- [DATA SUPPLIED]:

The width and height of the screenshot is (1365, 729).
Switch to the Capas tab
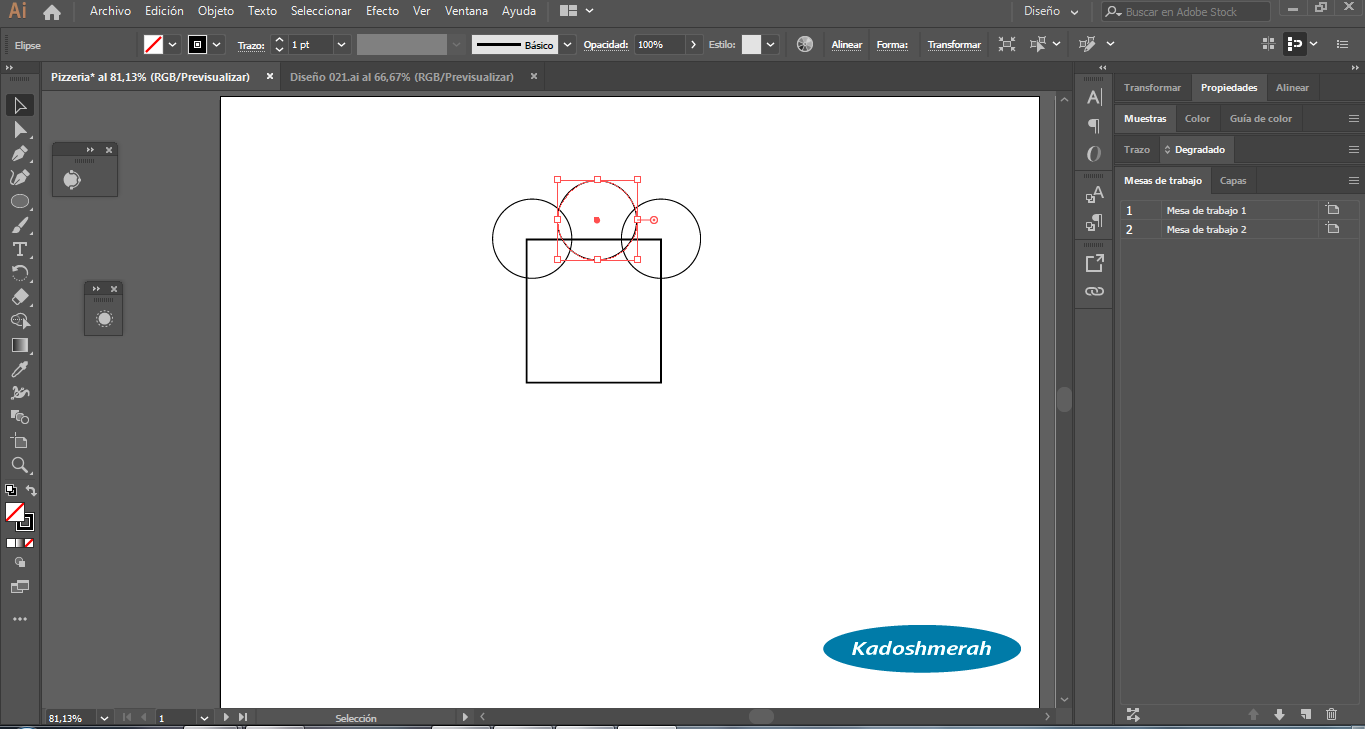(1233, 181)
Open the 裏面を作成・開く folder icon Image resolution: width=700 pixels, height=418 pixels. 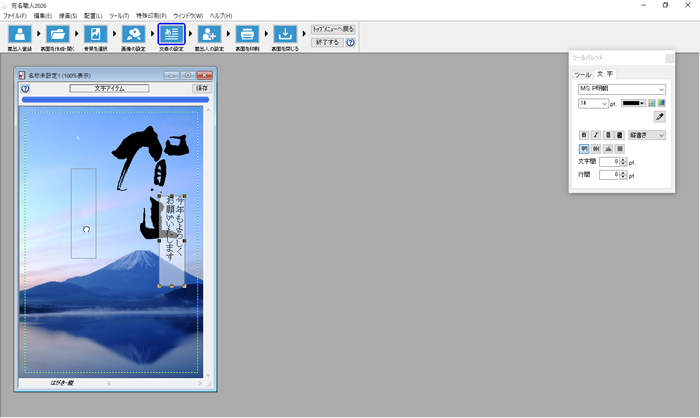tap(57, 36)
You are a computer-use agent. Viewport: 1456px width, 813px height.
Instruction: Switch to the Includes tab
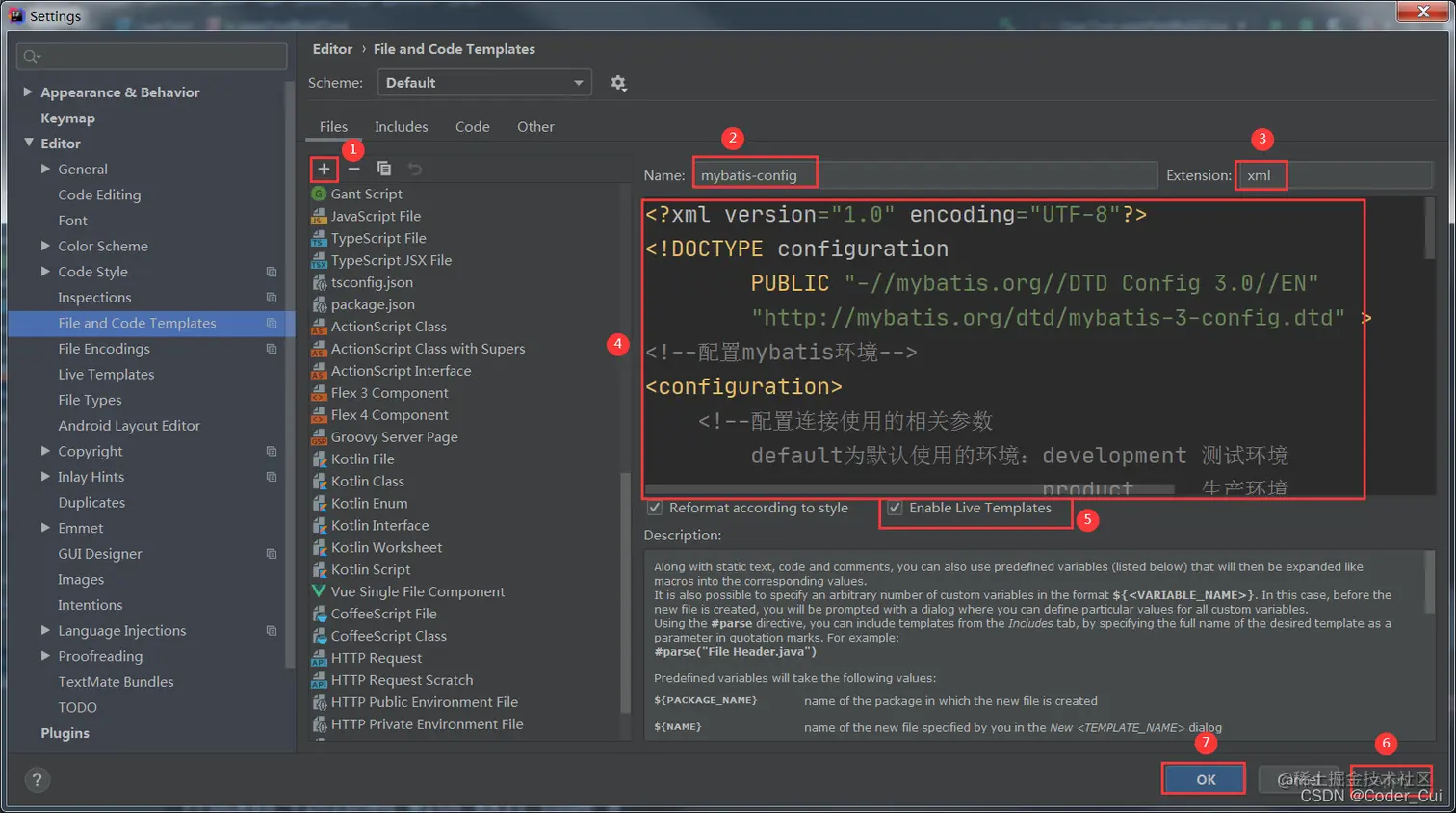point(401,126)
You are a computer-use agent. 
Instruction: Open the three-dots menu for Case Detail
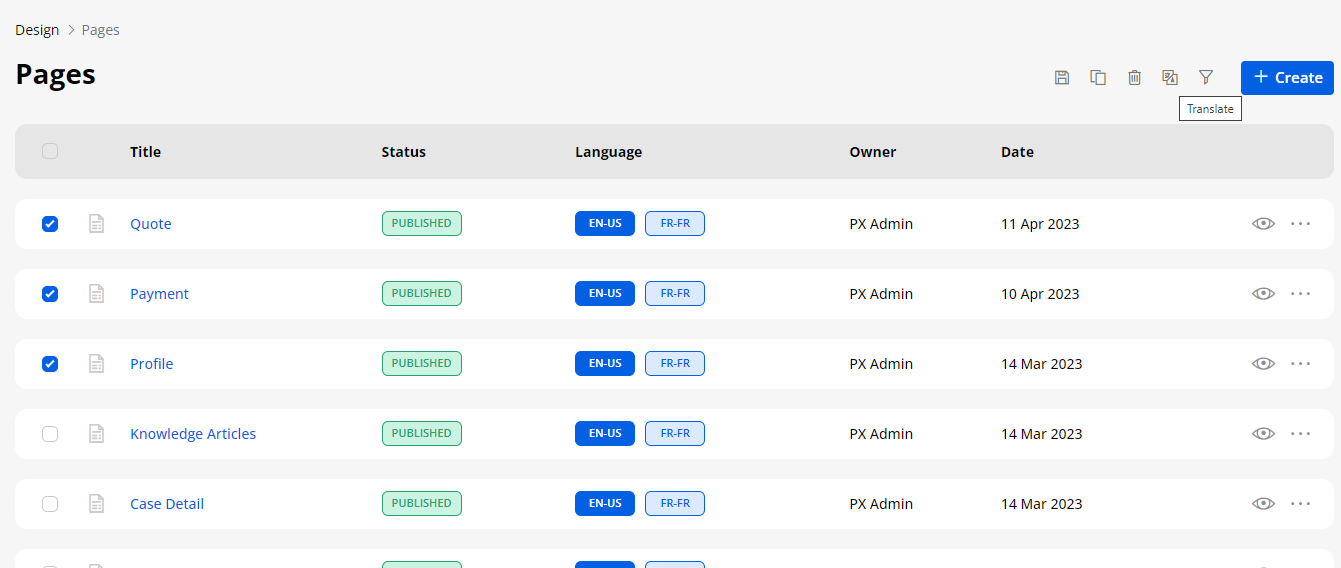[1300, 504]
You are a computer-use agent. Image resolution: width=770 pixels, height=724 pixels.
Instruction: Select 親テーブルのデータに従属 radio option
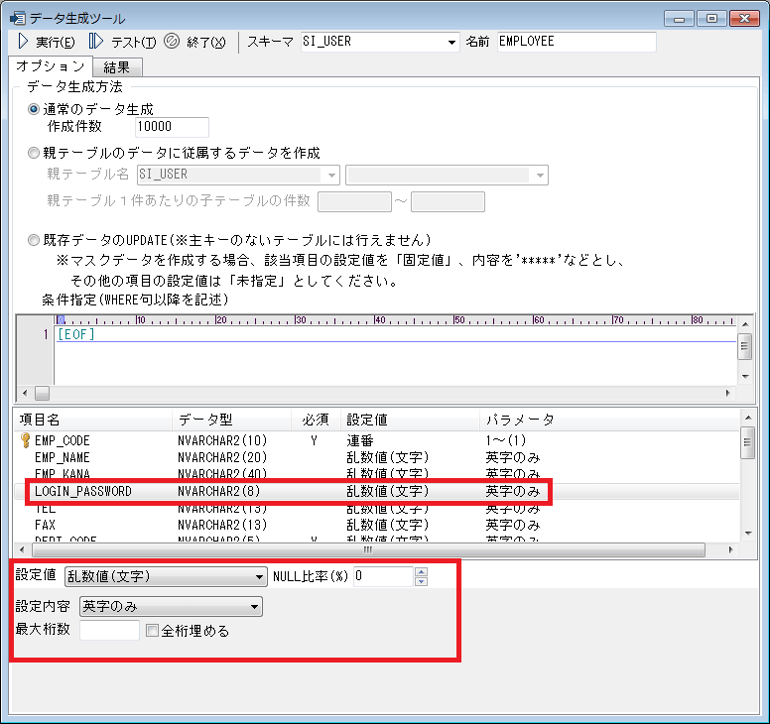[34, 153]
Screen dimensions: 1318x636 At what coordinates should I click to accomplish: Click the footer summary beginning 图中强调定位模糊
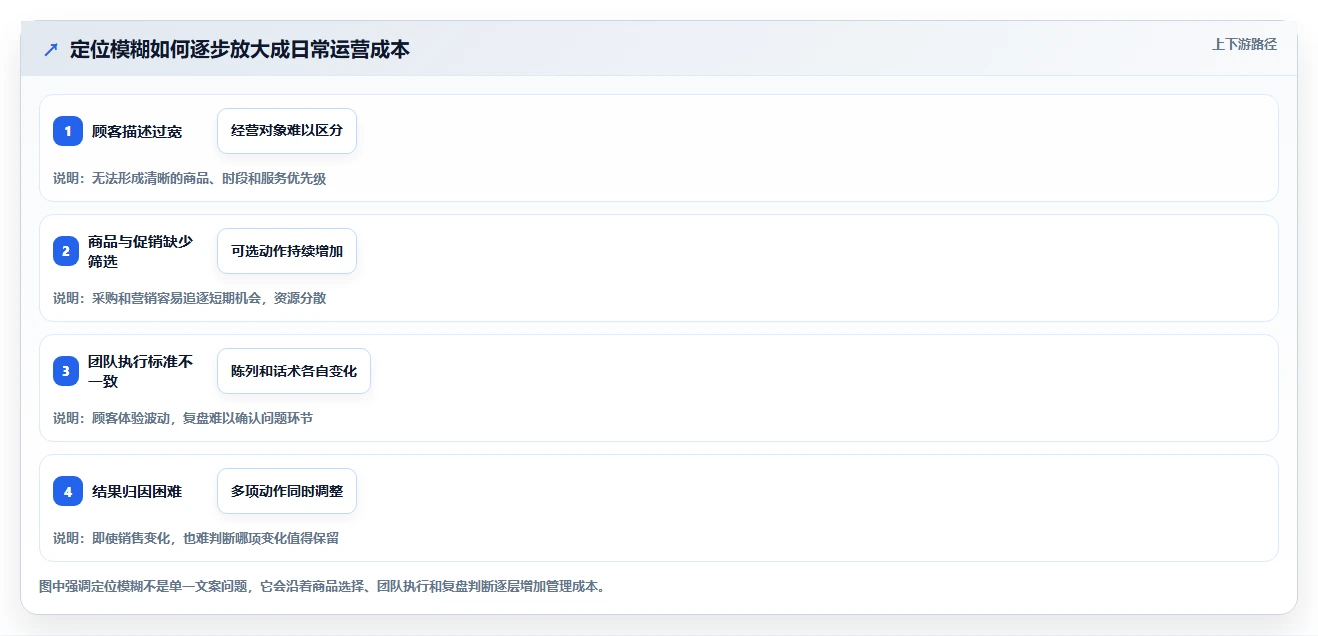tap(322, 586)
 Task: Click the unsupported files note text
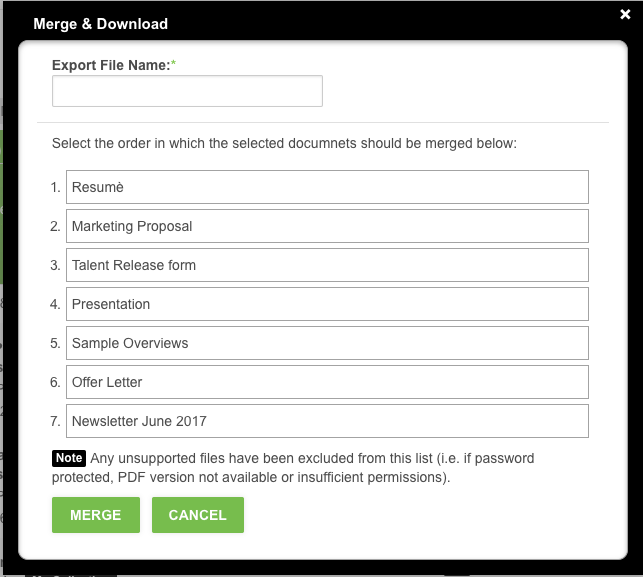(293, 468)
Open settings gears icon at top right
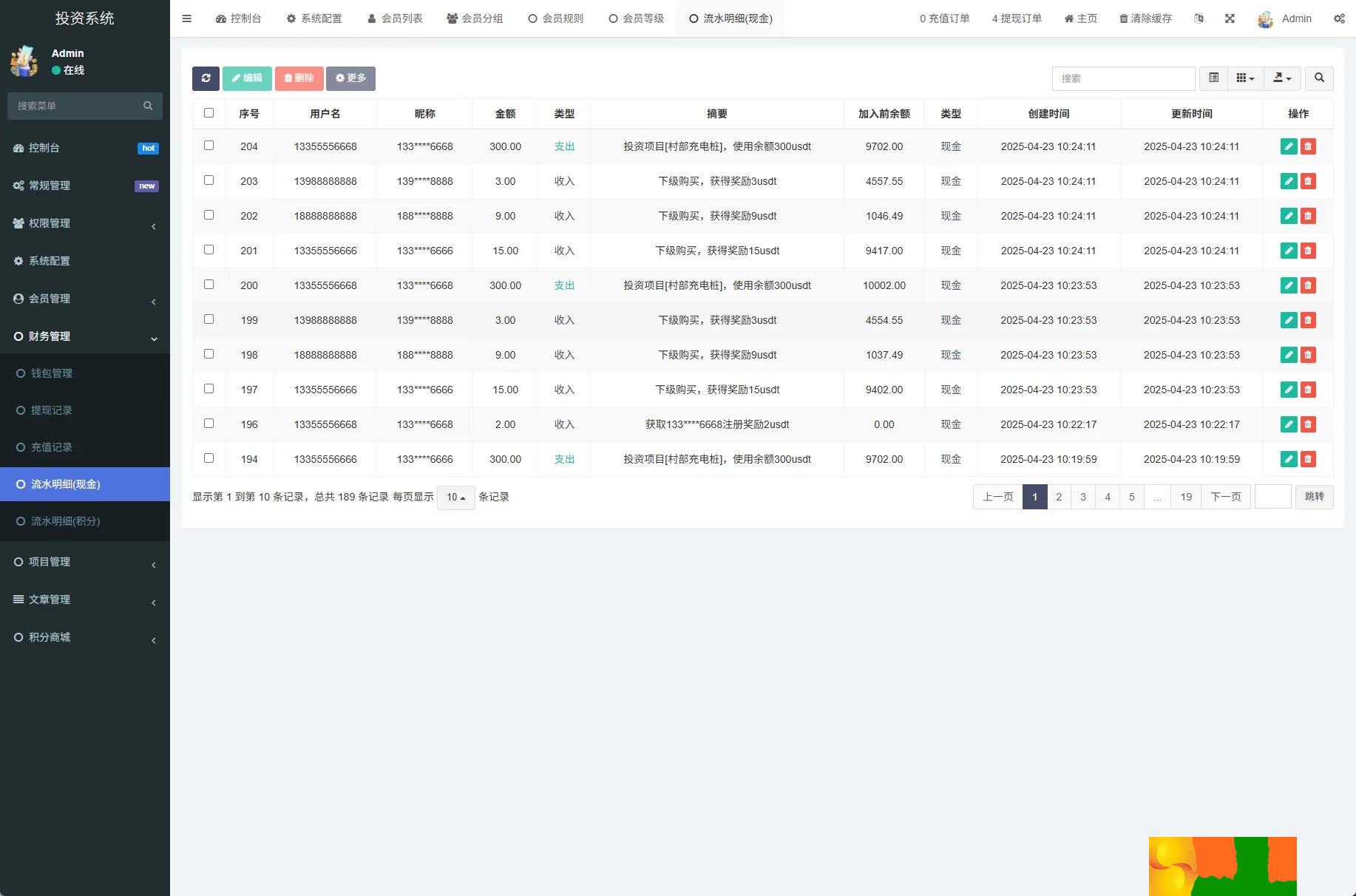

- [TASK GOAL]: Transcribe exactly the lines running from the line with "Instruction: Select 親テーブルのデータに従属 radio option" to the last line of the entries. Pictures stay out of the copy.

- [ANSWER SPACE]:
Instruction: Select 親テーブルのデータに従属 radio option
[34, 153]
Screen dimensions: 1318x636 At what coordinates should I click to accomplish: Click the footer summary beginning 图中强调定位模糊
tap(322, 586)
 Task: Click the unsupported files note text
(293, 468)
Open settings gears icon at top right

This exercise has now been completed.